**Selected text**
Peter Carleton (September 19, 1755 – April 29, 1828) was an American politician, a farmer, and a United States representative from New Hampshire.

Early life
Born in Haverhill in the Province of Massachusetts Bay, Carleton attended the public schools and engaged in agricultural pursuits. During the American Revolutionary War, he enlisted in January 1777 in Massachusetts, and served under Capt. John Blanchard and Col. James Wesson. He held the rank of Sergeant Major and served until December 31, 1779, when he was discharged at West Point, New York. During his service, he was in the battles of Bemis Heights and Stillwater.

Career
Carleton moved to Landaff, Grafton County, New Hampshire,  about 1789. He was a member of the New Hampshire constitutional convention in 1790. In 1803 the Coos Bank of Haverhill was chartered. One of the incorporators, he was also a director of the bank.
A member of the New Hampshire House of Representatives in 1803 and 1804, he then served in the New Hampshire Senate in 1806 and 1807.

Elected as a Democratic-Republican to the Tenth Congress, Carleton served as United States Representative for New Hampshire from (March 4, 1807 – March 3, 1809).

Death
Carleton  died in Landaff, New Hampshire on April 29, 1828 (age 72 years, 223 days); and is interred at Landaff Center Cemetery, Landaff, Grafton County, New Hampshire.

**Directive**
Reproduce the Peter Carleton biography from "Elected as a" up to and including "County, New Hampshire.", without changing a character. The material that comes next has no connection to the Peter Carleton biography.

**Collected material**
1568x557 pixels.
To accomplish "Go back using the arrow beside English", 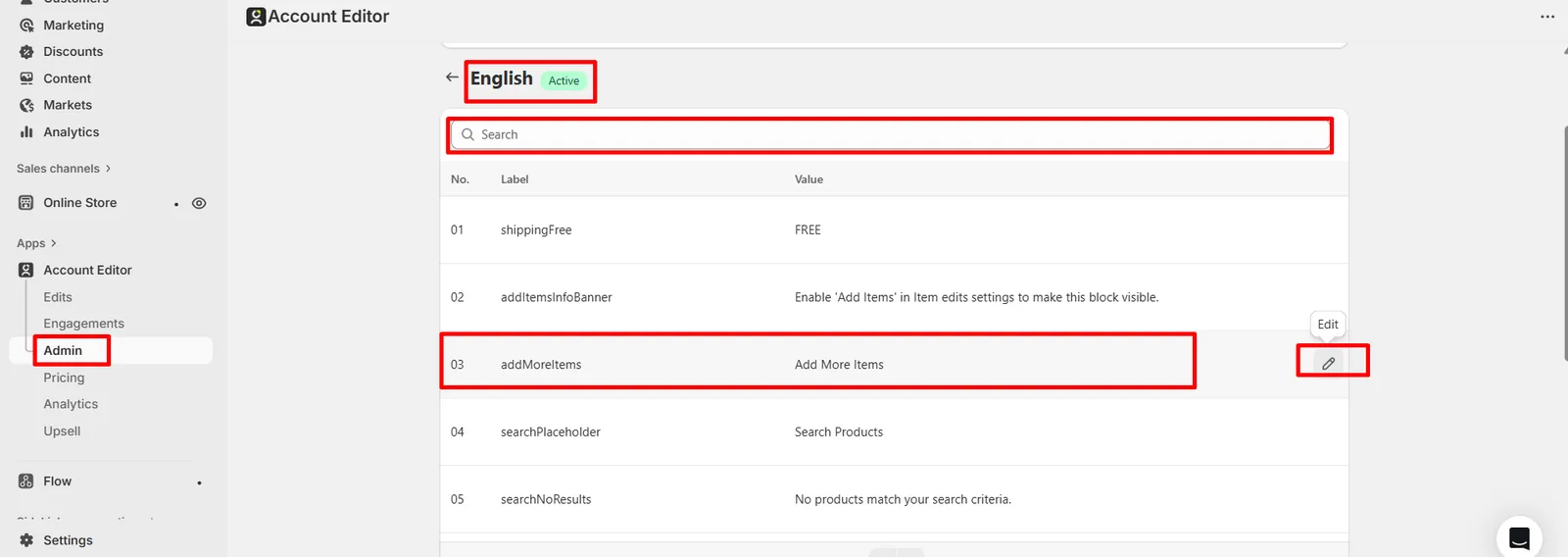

**Output of the exercise**
Elected as a Democratic-Republican to the Tenth Congress, Carleton served as United States Representative for New Hampshire from (March 4, 1807 – March 3, 1809).

Death
Carleton  died in Landaff, New Hampshire on April 29, 1828 (age 72 years, 223 days); and is interred at Landaff Center Cemetery, Landaff, Grafton County, New Hampshire.